**Exercise objective:** No pictures belong in the copy. Reproduce exactly the lines beginning at the line containing "You are a GUI" and continuing to the end of the entries below.

(Dataset records)
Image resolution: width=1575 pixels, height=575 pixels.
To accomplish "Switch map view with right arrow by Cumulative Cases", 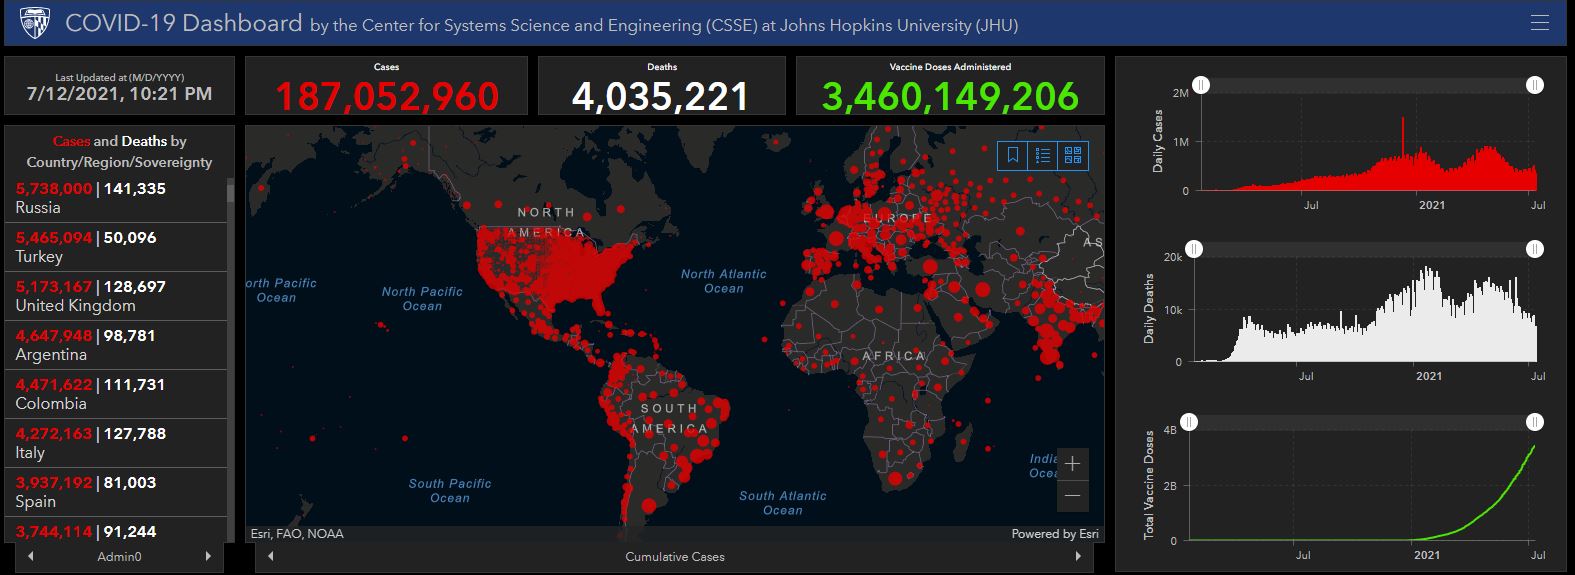I will (x=1077, y=556).
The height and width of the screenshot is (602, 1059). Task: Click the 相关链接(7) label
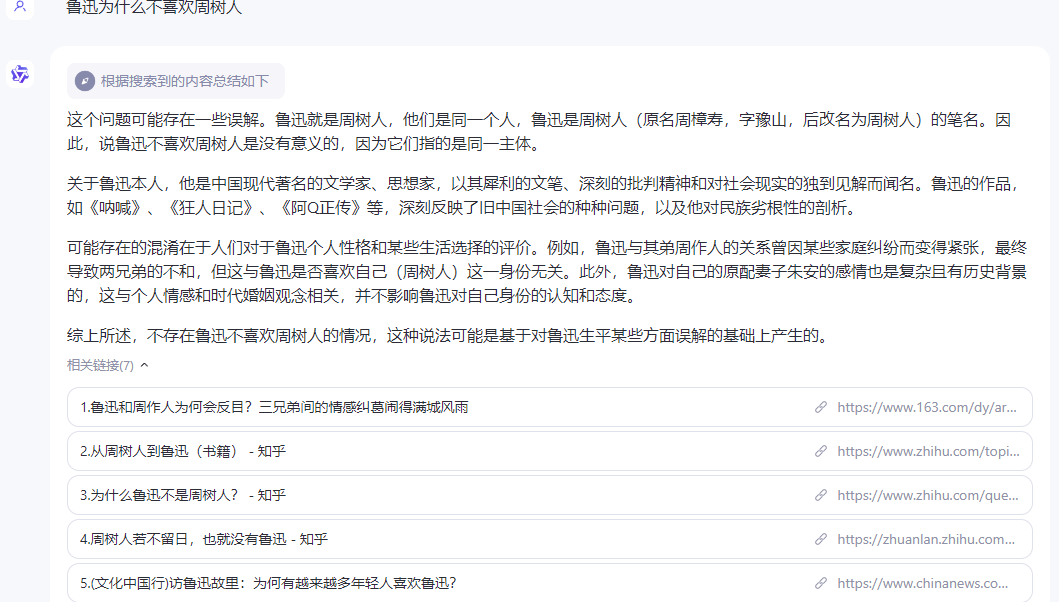coord(98,365)
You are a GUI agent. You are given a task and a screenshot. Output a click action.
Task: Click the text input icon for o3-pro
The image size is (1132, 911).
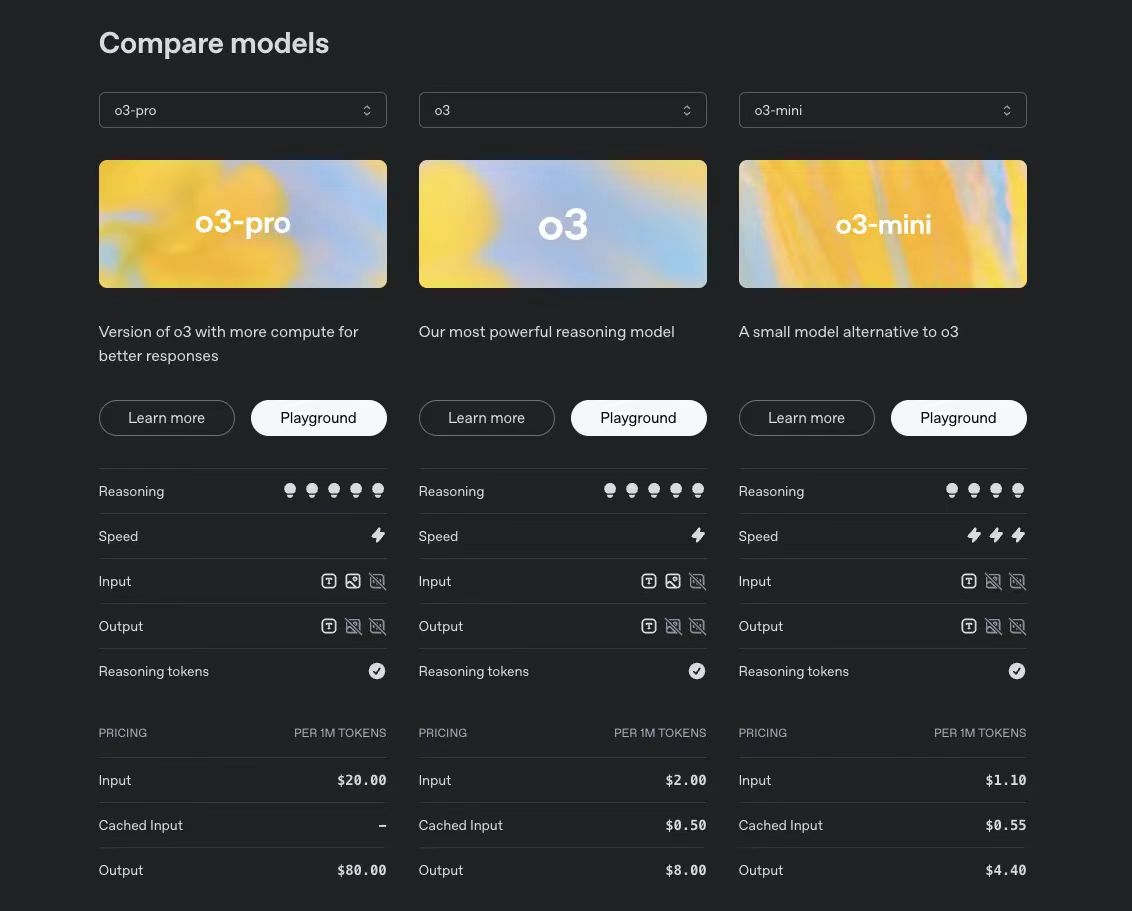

**Worked solution:**
You are a GUI agent. You are given a task and a screenshot. Output a click action.
Task: Click the text input icon for o3-pro
The image size is (1132, 911).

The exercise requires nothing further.